Gehen lassen

Geschichten des Brotbackens von Elisabeth Ruckser und Simon Hoberg

Brot entsteht nicht, wenn man Zutaten mischt. Es entsteht, während man wartet. Bis der Teig gegangen und im Ofen gar geworden ist. Brot entsteht, wenn sich Bäcker*innen um die richtige Raumtemperatur und die richtige Luftfeuchtigkeit gekümmert haben.

Sie haben Sauerteig von einer Generation zur nächsten weitergegeben, genauso wie das Wissen um dessen Pflege und Zubereitung.

Noch sucht man Rezeptsammlungen bei den Sachbüchern. Doch der verlegerische Umgang mit dem Kochbuch hat sich verändert. Es präsentiert sich mit Food Photographie auf hochwertigem Papier und erzählt uns Geschichten von backenden Protaginist*innen. Wir sitzen in ihren Küchen, kippeln mit dem Stuhl. Und erfahren die geheime Zutat.
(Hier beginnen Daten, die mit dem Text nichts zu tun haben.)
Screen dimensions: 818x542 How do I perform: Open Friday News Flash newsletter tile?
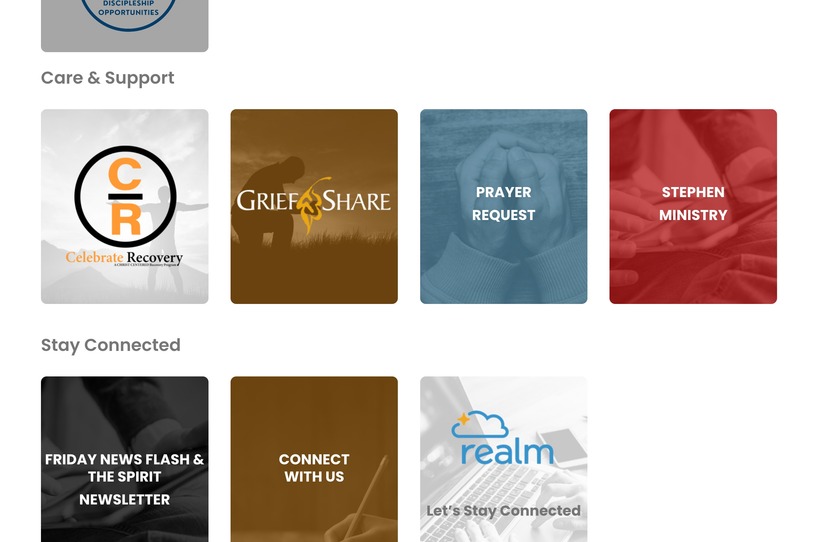125,459
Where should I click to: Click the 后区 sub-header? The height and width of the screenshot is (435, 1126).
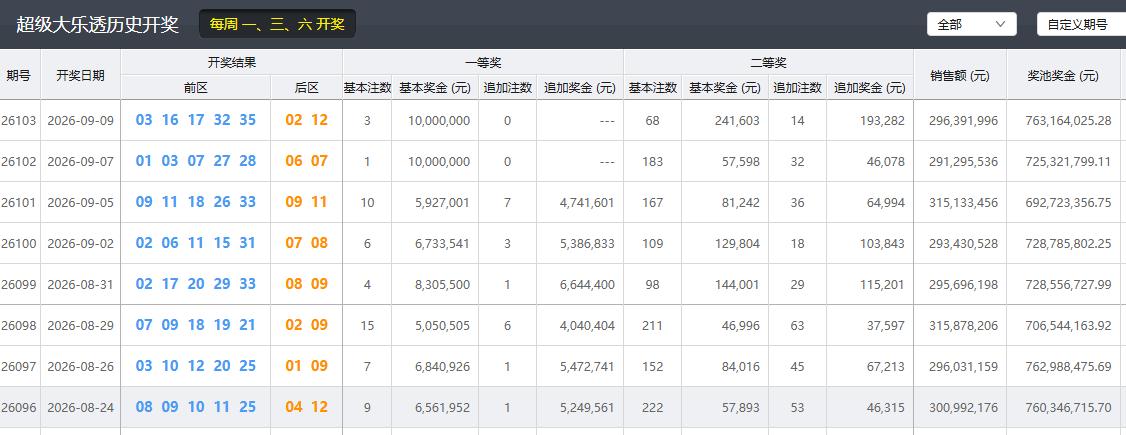[307, 88]
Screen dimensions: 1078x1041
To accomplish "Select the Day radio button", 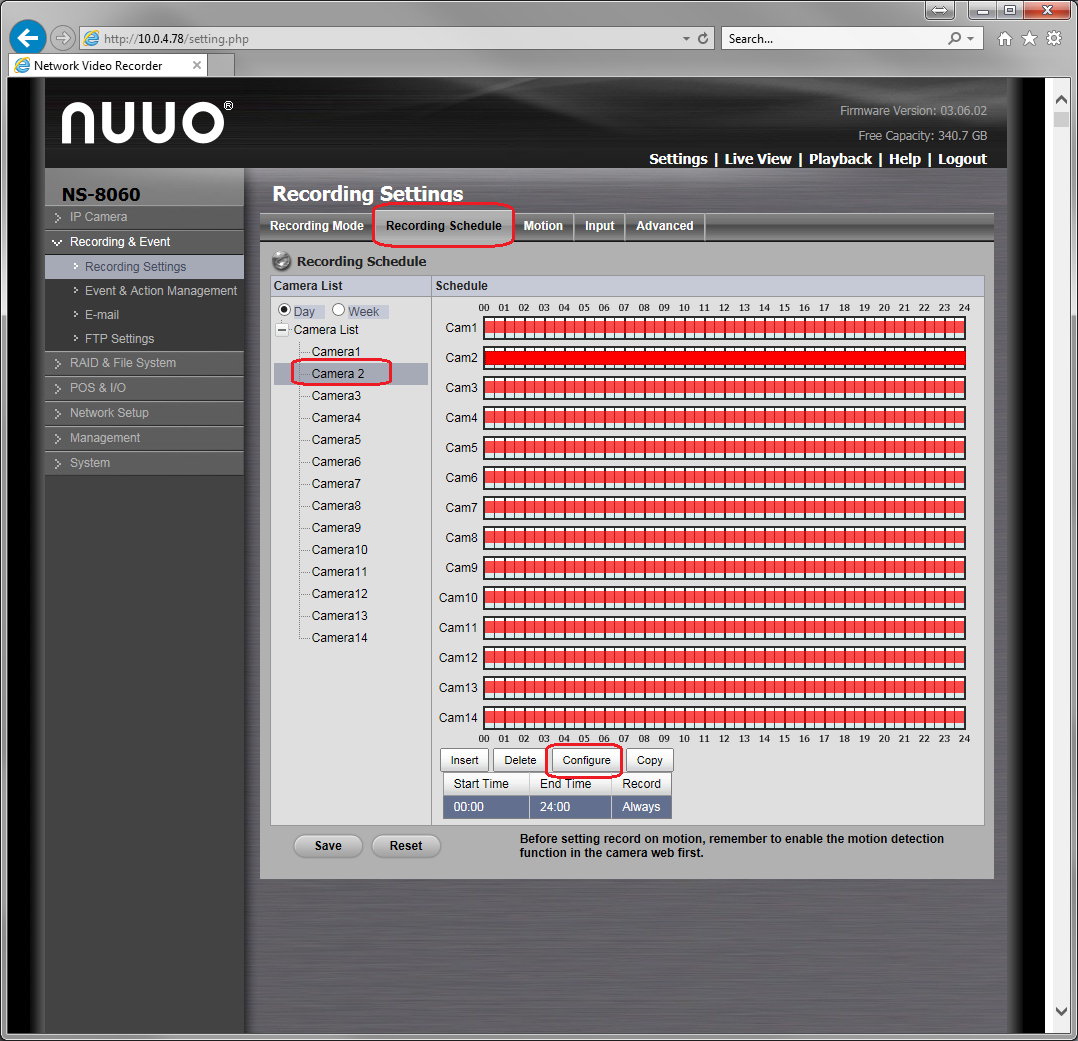I will 284,311.

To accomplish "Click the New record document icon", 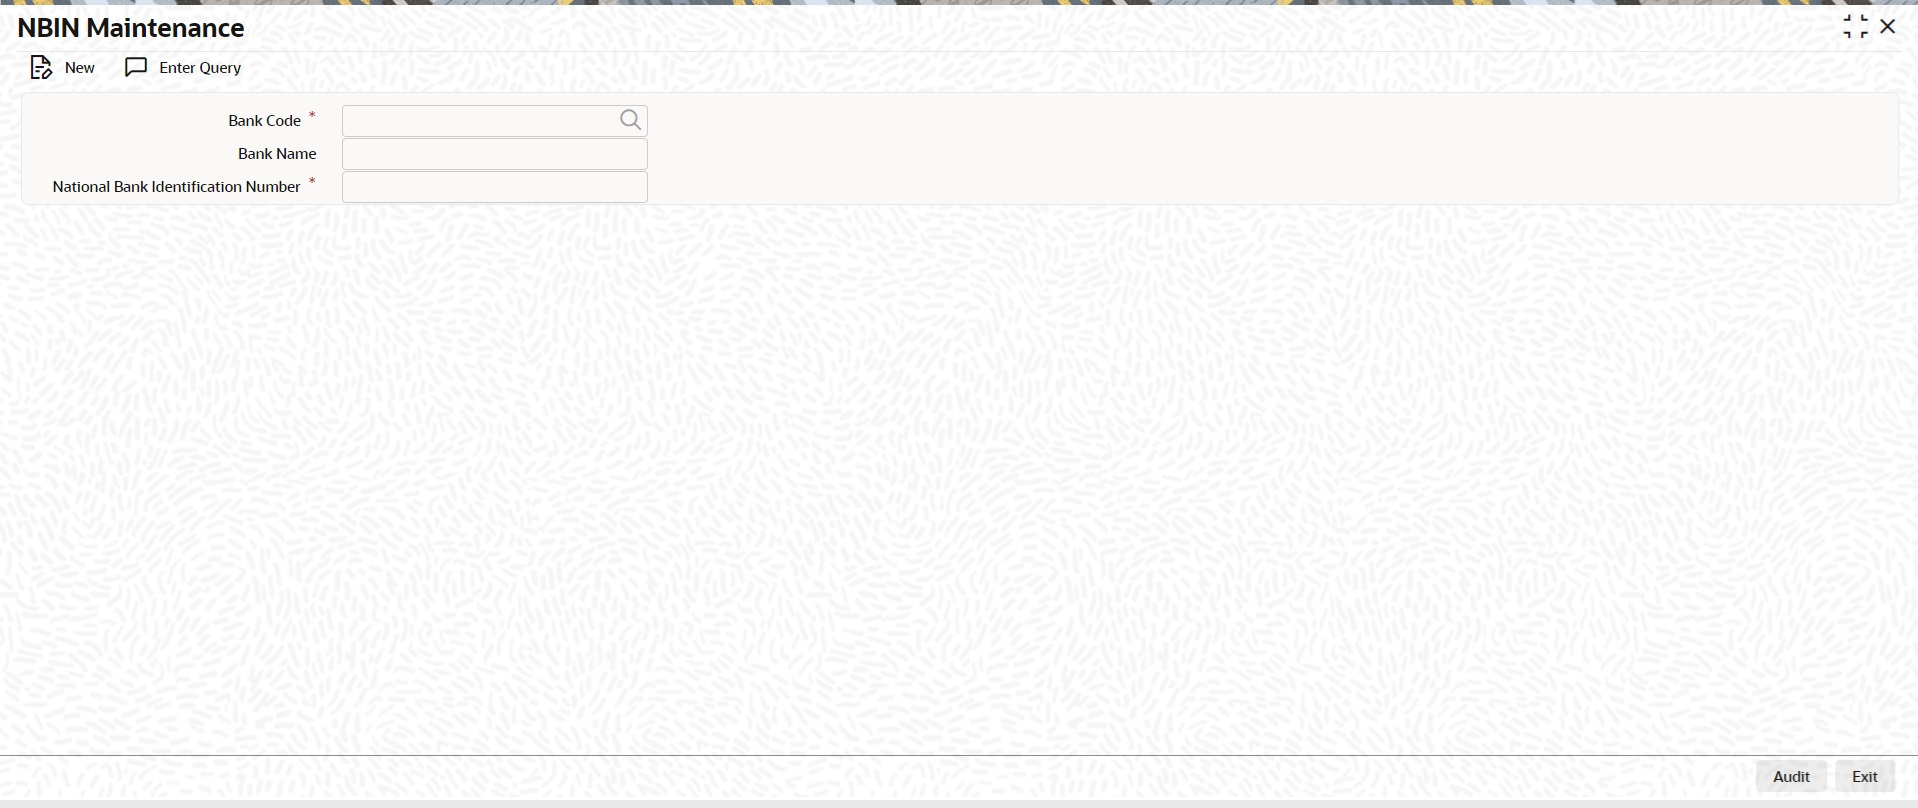I will 41,68.
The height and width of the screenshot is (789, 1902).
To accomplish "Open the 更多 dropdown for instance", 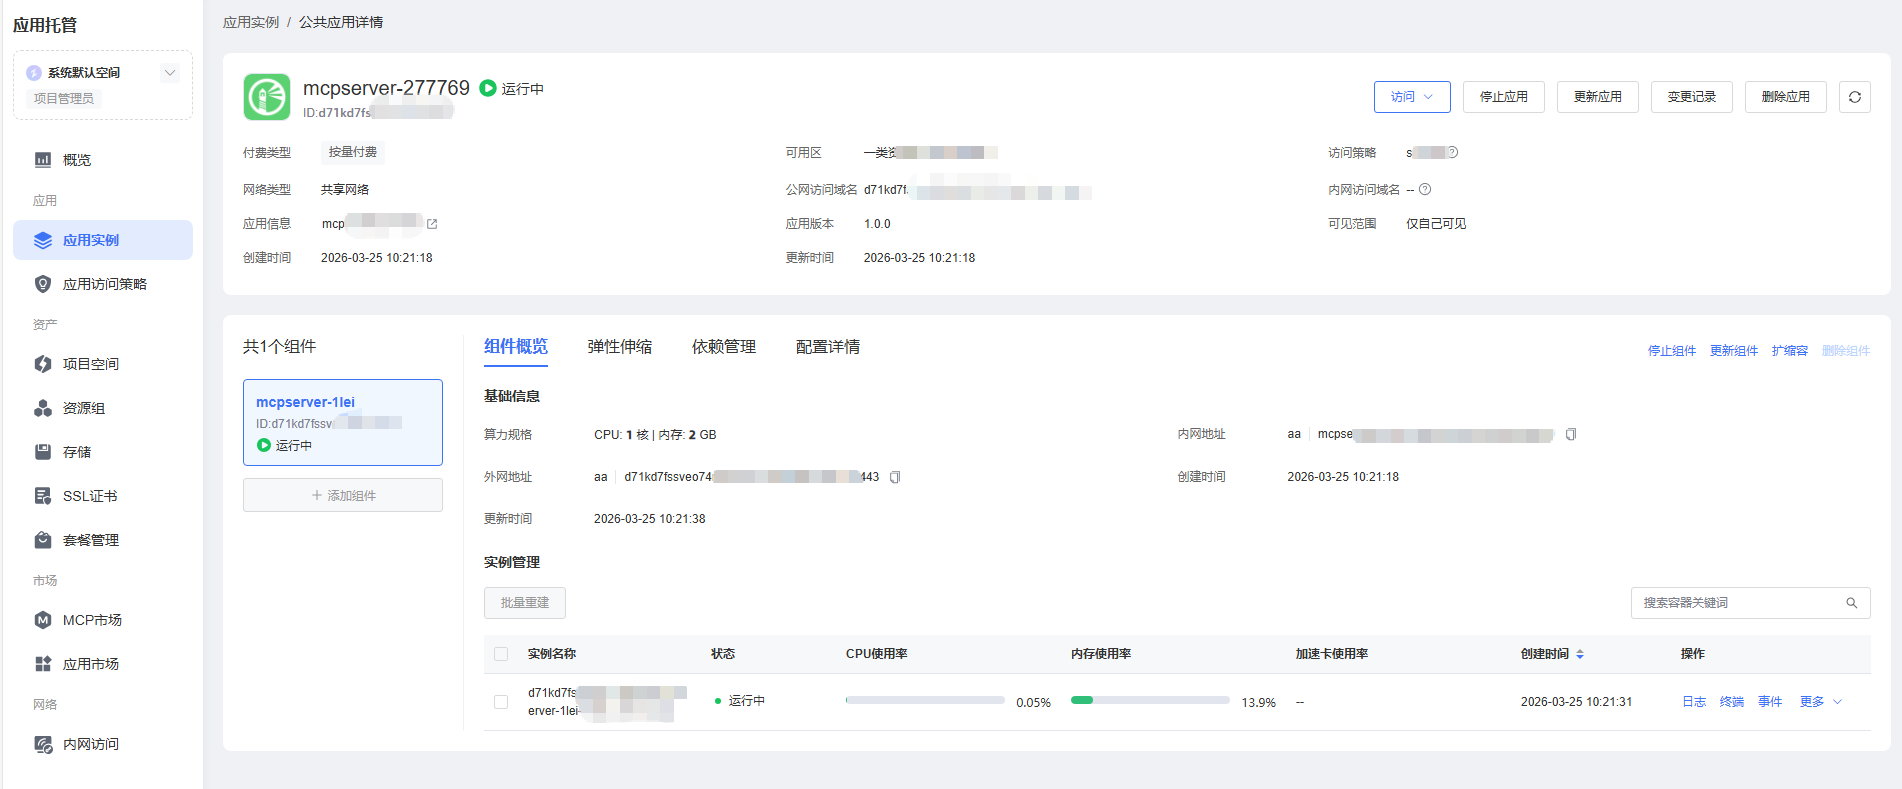I will click(1820, 702).
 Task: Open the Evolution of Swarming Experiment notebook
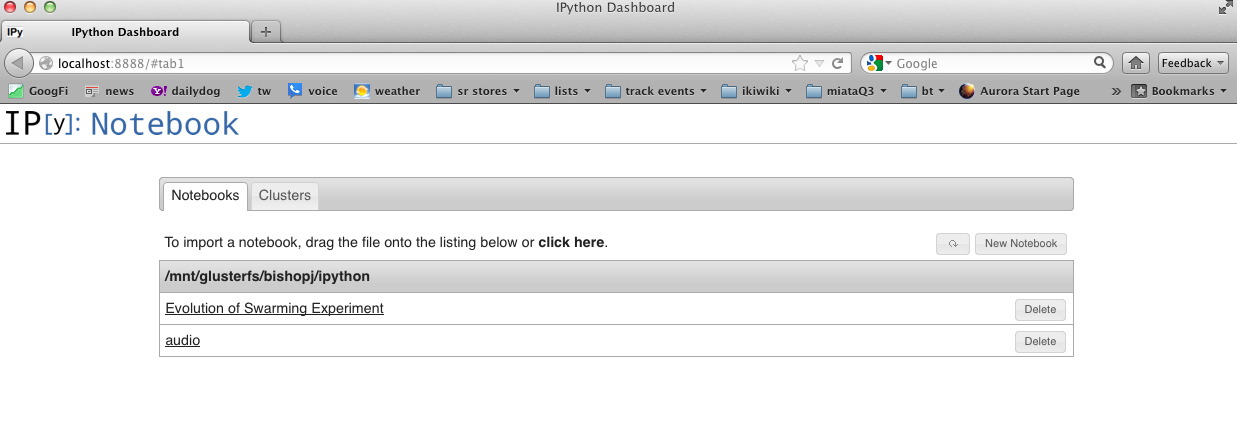click(274, 309)
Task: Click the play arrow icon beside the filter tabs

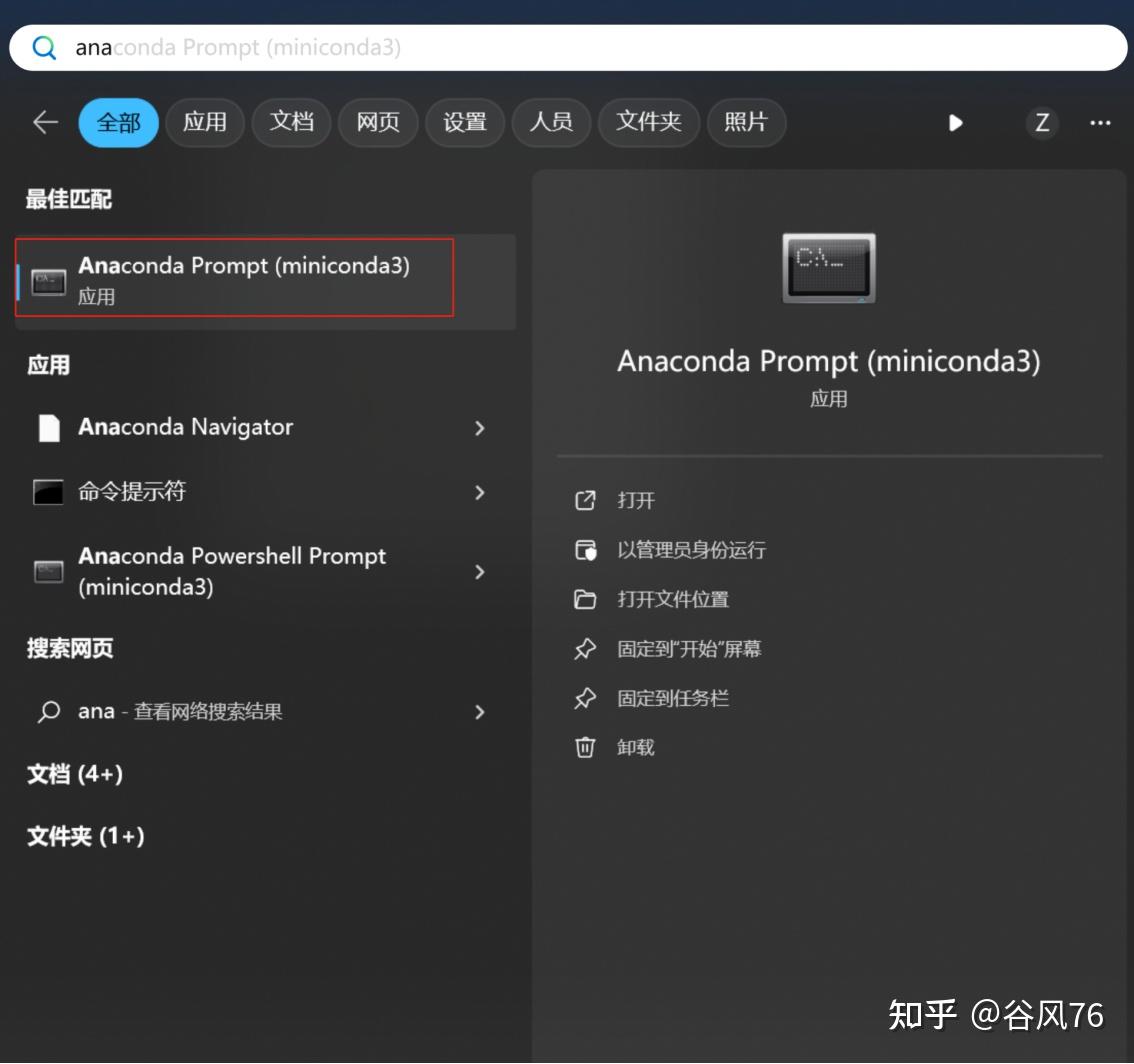Action: (955, 122)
Astrid Reibstein spricht an diesem Abend mit der Autorin Elisabeth Ruckser („Bäuerinnen, Brot und Sehnsucht“) und dem Bäcker Simon Hoberg (Brotmanufaktur Herr von Myra) über das Gründen von Bäckereien und Brotbackschulen, über das Schreiben und Lehren dieser alten Handwerkskunst und die Relevanz eines ganz alltäglichen Lebensmittels.